By-and-by the child is ill, and the wings of the soul are fluttering close to the shores of eternity. The father’s heart is breaking at the thought of losing him; there is not one single hope to cheer — the future is as black as the present.
“Father, where am I going?” says the little sufferer, tossing about in the agonies of death. “It’s all dark, father. I had a dream last night. I thought I saw a beautiful land with gates of pearl, and golden streets, and beautiful people in white with shining wings were there, and they wanted me to come to them. Where is that land, father? I always see it when I sleep. Who made it? The trees were more beautiful than ours; the light was brighter, and everyone looked happy there. Tell me, father, who was that upon the throne whom the angels worshipped. Did Nature make THAT land, father? Was that Nature on the throne?”
The father’s answer is his tears. The boy had groped his way blindly through the darkness of nature up to nature’s God. Through the rent veil of skepticism he had seen at last the dawning light of heaven; and the man, gazing at the dead face of his child, with the hush and awe of eternity around him, can find no hope or comfort in his skepticism at all. He knows nothing of the realism that gave such infinite pathos to David’s words, when he said, speaking of his dead boy: “Though he can never come to me, yet I am going to him.”
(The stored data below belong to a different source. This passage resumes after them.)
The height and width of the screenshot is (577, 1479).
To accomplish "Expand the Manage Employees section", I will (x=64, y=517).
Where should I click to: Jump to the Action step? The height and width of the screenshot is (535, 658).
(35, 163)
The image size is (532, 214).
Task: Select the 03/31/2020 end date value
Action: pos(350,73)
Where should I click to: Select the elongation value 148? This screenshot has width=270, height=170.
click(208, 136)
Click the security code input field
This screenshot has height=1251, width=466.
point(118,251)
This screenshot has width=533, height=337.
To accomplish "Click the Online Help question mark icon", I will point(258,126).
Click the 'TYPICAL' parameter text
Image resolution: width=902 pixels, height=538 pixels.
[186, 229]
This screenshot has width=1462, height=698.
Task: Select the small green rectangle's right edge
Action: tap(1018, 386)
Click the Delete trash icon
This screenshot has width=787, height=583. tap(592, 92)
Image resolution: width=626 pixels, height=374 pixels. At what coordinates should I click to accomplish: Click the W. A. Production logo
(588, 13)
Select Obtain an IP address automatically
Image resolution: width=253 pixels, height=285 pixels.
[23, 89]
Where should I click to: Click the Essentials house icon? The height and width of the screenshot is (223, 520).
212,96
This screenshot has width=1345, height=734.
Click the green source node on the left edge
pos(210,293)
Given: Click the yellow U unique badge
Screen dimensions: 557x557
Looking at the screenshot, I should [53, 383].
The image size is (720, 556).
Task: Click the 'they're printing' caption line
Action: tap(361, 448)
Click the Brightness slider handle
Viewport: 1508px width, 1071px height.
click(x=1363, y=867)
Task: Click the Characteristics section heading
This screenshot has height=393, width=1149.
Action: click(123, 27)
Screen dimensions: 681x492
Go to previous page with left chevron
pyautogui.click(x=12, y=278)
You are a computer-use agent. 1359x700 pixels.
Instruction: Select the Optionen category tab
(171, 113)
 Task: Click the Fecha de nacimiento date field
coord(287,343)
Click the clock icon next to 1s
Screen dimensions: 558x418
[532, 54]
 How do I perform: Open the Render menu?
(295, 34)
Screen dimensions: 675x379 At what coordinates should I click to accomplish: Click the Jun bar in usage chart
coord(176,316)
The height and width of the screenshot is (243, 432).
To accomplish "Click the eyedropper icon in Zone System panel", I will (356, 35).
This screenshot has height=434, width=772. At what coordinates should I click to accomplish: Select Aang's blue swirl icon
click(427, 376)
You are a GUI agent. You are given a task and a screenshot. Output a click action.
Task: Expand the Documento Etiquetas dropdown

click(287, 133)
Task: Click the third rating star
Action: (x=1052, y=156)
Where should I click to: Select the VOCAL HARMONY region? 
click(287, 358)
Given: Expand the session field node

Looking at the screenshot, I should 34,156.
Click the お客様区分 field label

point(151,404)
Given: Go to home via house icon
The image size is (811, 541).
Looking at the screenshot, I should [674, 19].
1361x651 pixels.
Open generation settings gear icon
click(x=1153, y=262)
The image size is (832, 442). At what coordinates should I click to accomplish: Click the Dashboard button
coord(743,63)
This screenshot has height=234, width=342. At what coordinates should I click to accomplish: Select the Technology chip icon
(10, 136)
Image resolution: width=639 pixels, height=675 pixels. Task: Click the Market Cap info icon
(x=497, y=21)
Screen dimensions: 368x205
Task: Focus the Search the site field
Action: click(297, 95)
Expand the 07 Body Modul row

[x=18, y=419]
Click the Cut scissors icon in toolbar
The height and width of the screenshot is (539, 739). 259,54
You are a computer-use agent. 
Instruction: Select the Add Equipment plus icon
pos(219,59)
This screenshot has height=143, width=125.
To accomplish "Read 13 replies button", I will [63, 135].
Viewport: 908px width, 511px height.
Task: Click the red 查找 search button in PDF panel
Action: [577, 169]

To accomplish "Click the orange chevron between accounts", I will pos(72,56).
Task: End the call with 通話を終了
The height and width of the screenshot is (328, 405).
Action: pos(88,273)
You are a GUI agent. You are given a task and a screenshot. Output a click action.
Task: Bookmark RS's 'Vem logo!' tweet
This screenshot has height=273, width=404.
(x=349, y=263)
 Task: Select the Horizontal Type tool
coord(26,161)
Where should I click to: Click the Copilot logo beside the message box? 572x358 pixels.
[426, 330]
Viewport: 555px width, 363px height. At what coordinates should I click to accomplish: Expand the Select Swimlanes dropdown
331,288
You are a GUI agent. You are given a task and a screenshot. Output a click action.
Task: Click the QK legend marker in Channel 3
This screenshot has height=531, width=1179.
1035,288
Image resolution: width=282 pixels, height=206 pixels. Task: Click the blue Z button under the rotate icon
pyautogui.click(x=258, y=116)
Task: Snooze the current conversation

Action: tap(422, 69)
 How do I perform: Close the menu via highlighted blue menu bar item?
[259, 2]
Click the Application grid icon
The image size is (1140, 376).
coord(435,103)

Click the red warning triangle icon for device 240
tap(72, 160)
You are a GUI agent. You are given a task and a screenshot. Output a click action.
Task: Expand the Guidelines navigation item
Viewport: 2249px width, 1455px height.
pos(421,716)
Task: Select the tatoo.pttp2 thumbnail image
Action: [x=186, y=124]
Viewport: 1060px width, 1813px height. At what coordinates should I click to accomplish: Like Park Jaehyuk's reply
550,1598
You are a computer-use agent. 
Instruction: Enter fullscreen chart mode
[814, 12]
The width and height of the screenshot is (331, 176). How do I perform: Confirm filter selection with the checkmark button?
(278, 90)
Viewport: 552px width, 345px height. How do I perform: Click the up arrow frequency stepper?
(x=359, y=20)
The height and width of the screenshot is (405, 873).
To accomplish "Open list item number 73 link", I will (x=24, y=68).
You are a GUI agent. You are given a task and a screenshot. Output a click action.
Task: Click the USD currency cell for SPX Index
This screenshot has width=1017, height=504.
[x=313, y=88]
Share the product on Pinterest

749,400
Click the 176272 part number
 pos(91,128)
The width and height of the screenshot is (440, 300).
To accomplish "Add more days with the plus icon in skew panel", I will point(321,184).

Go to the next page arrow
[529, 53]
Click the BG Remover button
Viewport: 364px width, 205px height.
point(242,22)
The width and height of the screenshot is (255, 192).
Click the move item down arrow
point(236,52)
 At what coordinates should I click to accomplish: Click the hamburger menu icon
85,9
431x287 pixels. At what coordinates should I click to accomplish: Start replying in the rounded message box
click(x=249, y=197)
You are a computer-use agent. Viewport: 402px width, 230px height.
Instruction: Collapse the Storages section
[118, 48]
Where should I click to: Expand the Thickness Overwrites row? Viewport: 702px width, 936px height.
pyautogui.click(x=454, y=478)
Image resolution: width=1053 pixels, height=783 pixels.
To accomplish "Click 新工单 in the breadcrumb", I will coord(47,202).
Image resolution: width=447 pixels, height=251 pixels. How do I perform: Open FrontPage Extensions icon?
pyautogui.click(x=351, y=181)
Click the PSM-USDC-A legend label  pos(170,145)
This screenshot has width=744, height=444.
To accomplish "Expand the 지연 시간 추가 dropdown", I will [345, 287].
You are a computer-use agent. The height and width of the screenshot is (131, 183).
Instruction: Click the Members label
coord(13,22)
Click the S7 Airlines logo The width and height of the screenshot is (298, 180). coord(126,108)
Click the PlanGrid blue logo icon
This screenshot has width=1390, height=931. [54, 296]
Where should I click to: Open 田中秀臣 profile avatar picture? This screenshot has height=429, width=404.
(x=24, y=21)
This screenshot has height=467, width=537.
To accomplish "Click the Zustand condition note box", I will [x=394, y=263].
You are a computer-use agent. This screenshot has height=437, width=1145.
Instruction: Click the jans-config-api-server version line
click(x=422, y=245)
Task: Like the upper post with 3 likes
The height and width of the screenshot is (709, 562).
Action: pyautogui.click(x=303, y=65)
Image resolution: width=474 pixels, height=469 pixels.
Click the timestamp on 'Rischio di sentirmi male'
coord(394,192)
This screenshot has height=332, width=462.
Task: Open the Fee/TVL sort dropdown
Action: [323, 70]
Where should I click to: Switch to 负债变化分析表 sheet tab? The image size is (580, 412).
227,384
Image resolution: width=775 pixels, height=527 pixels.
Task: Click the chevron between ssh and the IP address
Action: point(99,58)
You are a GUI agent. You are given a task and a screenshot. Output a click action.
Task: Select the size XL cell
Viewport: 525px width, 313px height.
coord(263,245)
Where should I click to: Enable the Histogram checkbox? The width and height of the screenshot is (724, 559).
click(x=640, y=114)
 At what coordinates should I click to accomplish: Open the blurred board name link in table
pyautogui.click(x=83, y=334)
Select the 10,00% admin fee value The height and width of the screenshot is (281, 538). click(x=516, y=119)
Ah! my friends, the skeptic’s dream is, colored with the fires of hell. What can life be to the man who denies his God, whose soul is wrapt about with the shroud of a moral death, who, moving in the narrow circle of his own distorted ideas, dwarfs his soul for time and destroys it for eternity?
“Where is a God?” loth weary reason say,
“I see but starlit skies.”
“Where is the sun?” so calleth at noonday
The man with sightless eyes.
Thou, little child, from thee God is not far;
Look inwards, not above;
Thou needest not to roam from star to star,
For God is love.
We live in awful days of infidelity and doubt, and on the pages of many a life is written the fearful words, “There is no God.” And some believe in God, and deny the deity of the Lord Jesus. From the hands of devils the seeds of unbelief have been sown all over the world, and what a terrible harvest has come up!
Heyman Wreford.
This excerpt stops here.